» **Passage given**
-- Start --

Decided on April 6, 2007
SUPREME COURT OF THE STATE OF NEW YORK
APPELLATE TERM: 9th and 10th JUDICIAL DISTRICTS
PRESENT: : RUDOLPH, P.J., McCABE and TANENBAUM, JJ
2006-860 S C.

Ronald Kreth & Kathleen Kreth, Respondents,

against

Charles Lucchetti, Appellant, -and- JANE DOE AND ALL OTHER PERSONS LIVING WITH OR THRU HIM AT 18 FERN AVE. EAST ISLIP, N.Y., Undertenants, -and- 18 FERN AVENUE, INC., Respondent.

Appeals from a decision, dated August 9, 2005, and from a final judgment, entered September 19, 2005, of the District Court of Suffolk County, Fifth District (James P. Flanagan, J.). The decision and final judgment, after a nonjury trial, awarded landlord possession and, as against appellant Charles Lucchetti, the principal sum of $25,000, in a nonpayment summary proceeding.


Appeal from decision dismissed. No appeal lies from a decision (see UDCA 1702).

Final judgment reversed without costs and petition dismissed.

-- End --

» **Set of tasks**
(1) Rewrite the court decision from "Appeals from a" up to and including "(see UDCA 1702).", changing "nonjury trial" to "bench trial".
(2) Copy the lines of the listing verbatim, from the line with "At what coordinates should I click to accomplish: Click line" up to and including the line with "coord(30,29)".
The listing that comes next is unrelated to the court decision above.

» **Records for processing**

-- Start --

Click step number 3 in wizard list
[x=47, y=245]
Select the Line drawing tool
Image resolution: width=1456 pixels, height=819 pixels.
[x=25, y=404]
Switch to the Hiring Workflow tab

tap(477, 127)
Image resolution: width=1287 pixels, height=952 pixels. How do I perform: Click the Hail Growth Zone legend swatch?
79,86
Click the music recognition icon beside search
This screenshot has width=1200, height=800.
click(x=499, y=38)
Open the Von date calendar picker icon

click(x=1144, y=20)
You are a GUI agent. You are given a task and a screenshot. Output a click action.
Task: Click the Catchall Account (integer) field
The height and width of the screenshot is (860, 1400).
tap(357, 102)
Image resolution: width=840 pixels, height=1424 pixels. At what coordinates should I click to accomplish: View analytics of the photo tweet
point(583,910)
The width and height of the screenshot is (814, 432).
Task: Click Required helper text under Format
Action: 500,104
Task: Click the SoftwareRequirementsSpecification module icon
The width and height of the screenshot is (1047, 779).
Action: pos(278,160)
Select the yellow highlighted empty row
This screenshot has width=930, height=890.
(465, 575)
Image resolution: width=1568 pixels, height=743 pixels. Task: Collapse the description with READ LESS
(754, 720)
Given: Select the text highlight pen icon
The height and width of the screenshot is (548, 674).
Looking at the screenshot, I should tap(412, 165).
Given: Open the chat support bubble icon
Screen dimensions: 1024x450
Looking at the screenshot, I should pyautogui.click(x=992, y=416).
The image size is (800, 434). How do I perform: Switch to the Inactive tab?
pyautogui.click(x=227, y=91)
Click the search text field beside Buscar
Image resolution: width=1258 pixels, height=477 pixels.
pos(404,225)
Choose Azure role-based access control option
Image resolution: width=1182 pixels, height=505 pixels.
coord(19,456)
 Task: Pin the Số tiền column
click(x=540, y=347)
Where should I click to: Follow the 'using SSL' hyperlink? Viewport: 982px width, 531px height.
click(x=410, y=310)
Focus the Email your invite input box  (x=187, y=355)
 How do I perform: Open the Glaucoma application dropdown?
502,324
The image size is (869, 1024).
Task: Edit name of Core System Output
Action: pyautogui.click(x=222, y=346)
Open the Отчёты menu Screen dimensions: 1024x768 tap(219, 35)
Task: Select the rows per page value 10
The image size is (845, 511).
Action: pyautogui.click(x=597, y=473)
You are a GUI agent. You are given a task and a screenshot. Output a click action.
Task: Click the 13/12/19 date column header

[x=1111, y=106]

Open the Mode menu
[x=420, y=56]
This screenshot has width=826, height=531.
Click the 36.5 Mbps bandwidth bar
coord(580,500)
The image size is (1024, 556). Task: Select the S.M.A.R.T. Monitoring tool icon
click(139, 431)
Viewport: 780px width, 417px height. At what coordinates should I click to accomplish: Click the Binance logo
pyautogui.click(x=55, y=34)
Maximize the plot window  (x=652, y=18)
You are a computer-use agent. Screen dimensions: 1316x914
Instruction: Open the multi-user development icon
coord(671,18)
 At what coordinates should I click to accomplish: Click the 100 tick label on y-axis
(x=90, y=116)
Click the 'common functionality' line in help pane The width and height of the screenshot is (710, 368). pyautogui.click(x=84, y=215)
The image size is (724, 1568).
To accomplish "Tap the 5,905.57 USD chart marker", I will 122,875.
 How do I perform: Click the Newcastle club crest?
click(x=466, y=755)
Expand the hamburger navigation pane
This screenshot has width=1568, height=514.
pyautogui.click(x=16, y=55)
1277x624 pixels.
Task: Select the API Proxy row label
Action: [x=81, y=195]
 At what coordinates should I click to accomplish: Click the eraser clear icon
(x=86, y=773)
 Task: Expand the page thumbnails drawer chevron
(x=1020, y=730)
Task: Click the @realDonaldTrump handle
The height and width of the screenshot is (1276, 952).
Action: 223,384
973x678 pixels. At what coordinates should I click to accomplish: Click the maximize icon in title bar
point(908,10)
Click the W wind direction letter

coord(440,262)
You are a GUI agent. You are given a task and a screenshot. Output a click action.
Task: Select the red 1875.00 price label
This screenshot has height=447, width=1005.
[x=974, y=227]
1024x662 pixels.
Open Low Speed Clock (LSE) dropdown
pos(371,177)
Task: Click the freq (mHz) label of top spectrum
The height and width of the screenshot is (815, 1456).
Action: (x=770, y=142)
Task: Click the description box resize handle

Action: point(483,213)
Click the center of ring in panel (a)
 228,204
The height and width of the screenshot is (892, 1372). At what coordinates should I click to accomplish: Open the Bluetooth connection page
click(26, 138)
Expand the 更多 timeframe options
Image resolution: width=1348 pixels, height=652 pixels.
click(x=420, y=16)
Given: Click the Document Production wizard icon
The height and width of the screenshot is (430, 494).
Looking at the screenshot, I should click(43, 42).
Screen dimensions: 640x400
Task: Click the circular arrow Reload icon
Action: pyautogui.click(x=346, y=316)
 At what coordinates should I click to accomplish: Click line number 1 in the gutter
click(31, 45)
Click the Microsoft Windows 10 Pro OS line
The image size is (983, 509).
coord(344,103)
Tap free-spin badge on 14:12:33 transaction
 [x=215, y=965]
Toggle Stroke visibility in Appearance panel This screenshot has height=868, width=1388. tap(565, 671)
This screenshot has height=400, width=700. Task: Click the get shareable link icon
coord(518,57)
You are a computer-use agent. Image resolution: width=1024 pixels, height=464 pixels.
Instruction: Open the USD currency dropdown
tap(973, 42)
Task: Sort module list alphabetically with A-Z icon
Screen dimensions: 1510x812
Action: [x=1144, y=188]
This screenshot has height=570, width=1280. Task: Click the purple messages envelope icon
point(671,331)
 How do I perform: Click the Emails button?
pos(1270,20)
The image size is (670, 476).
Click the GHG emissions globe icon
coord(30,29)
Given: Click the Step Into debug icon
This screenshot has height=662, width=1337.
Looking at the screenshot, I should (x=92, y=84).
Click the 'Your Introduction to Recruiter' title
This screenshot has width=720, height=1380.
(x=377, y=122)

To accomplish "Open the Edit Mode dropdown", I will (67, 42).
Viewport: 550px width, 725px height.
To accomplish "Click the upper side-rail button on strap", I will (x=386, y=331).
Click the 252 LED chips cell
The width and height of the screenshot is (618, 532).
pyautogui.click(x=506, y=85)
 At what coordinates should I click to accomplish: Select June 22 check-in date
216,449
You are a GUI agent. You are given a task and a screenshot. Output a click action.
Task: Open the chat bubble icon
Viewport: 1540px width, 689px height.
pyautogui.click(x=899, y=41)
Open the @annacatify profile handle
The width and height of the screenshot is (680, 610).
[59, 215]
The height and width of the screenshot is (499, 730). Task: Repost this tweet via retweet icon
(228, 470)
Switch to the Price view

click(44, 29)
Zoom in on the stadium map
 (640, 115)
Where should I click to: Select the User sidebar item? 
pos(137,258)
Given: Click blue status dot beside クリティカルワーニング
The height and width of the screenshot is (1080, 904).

-- End --

» **Per-task outputs**
(1)
Appeals from a decision, dated August 9, 2005, and from a final judgment, entered September 19, 2005, of the District Court of Suffolk County, Fifth District (James P. Flanagan, J.). The decision and final judgment, after a bench trial, awarded landlord possession and, as against appellant Charles Lucchetti, the principal sum of $25,000, in a nonpayment summary proceeding.


Appeal from decision dismissed. No appeal lies from a decision (see UDCA 1702).

(2)
 At what coordinates should I click to accomplish: Click line number 1 in the gutter
click(31, 45)
Click the Microsoft Windows 10 Pro OS line
The image size is (983, 509).
coord(344,103)
Tap free-spin badge on 14:12:33 transaction
 [x=215, y=965]
Toggle Stroke visibility in Appearance panel This screenshot has height=868, width=1388. tap(565, 671)
This screenshot has height=400, width=700. Task: Click the get shareable link icon
coord(518,57)
You are a computer-use agent. Image resolution: width=1024 pixels, height=464 pixels.
Instruction: Open the USD currency dropdown
tap(973, 42)
Task: Sort module list alphabetically with A-Z icon
Screen dimensions: 1510x812
Action: [x=1144, y=188]
This screenshot has height=570, width=1280. Task: Click the purple messages envelope icon
point(671,331)
 How do I perform: Click the Emails button?
pos(1270,20)
The image size is (670, 476).
Click the GHG emissions globe icon
coord(30,29)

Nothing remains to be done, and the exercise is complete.